Izri récupéra un couteau de combat dans le vide-poches et le glissa à l’intérieur de son blouson. Puis il verrouilla la Mercedes et s’avança vers l’entrée. Il attendit son tour et n’eut aucun mal à pénétrer dans la discothèque.
Contre quelques billets, ils acceptaient n’importe qui.
Samedi soir, la boîte était bondée. Camouflage parfait.
Izri ressentit un léger vertige en arrivant aux abords de la piste de danse. À croire qu’il s’était habitué aux longs silences, aux grands espaces. Il repéra la table où s’était installé Robin. Il avait commandé une bouteille de champagne et caressait la cuisse dénudée de la fille, espérant monter plus haut au cours de la nuit.
Izri commanda un whisky au bar et alla s’asseoir non loin de la porte des toilettes. Tout en gardant un œil sur sa cible, il regarda les gens s’enivrer, draguer, danser. Chacun espérait quelque chose en venant ici. Montrer qu’on était encore désirable, qu’on faisait partie de ce monde, qu’on avait des amis, même s’ils étaient factices.
Certains cherchaient des proies faciles à ramener dans leur lit, d’autres s’ennuyaient avec celui ou celle qui partageait déjà leur lit.

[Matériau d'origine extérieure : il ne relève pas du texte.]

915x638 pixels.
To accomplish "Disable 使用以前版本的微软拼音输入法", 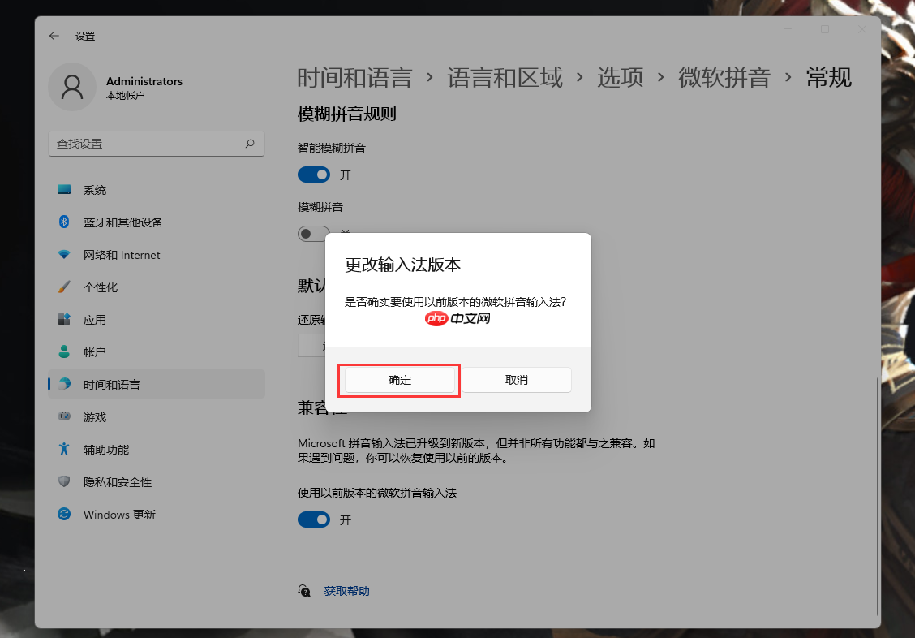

Tout était mauvais ici. Le scotch, l’ambiance, la musique. Mais Robin avait toujours aimé claquer son fric dans les bas-fonds de la société.

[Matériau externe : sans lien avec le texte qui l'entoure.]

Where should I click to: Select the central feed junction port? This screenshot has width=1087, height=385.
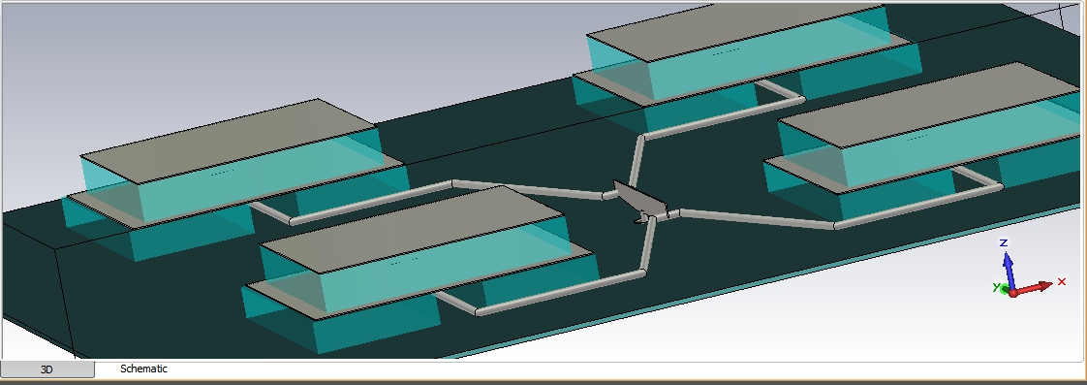pyautogui.click(x=640, y=204)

Izri commanda un deuxième verre, sans quitter sa position stratégique. Une fille au décolleté vertigineux l’aborda.
— Tu viens danser, beau mec ?!
Elle était complètement défoncée et Izri refusa d’un signe de tête. Comme elle insistait, il s’approcha de son oreille et fut obligé de crier pour couvrir les décibels :
— Je voudrais bien mais j’attends quelqu’un !
— C’est moi que tu attends ! Allez, viens !
— Je te rejoins tout à l’heure, assura Izri avec un sourire ravageur. Pour patienter, bois un coup à ma santé…
Elle éclata de rire avant de retourner sur la piste. Izri la suivit des yeux et vit soudain Robin qui se frayait un chemin en direction des toilettes. Alors qu’Izri était vêtu de noir, Robin portait une chemise blanche, ce qui le rendait particulièrement visible.
Izri baissa la tête quand sa future victime passa près de lui.
Trente secondes plus tard, après avoir enfilé ses gants, il pénétra à son tour dans les toilettes au moment où un gars en sortait. Robin lui tournait le dos, occupé à remonter sa braguette face à un urinoir. Izri l’attrapa par la gorge, lui plaqua la lame sous le menton et le poussa jusque dans une cabine. De son autre main, il tourna le verrou.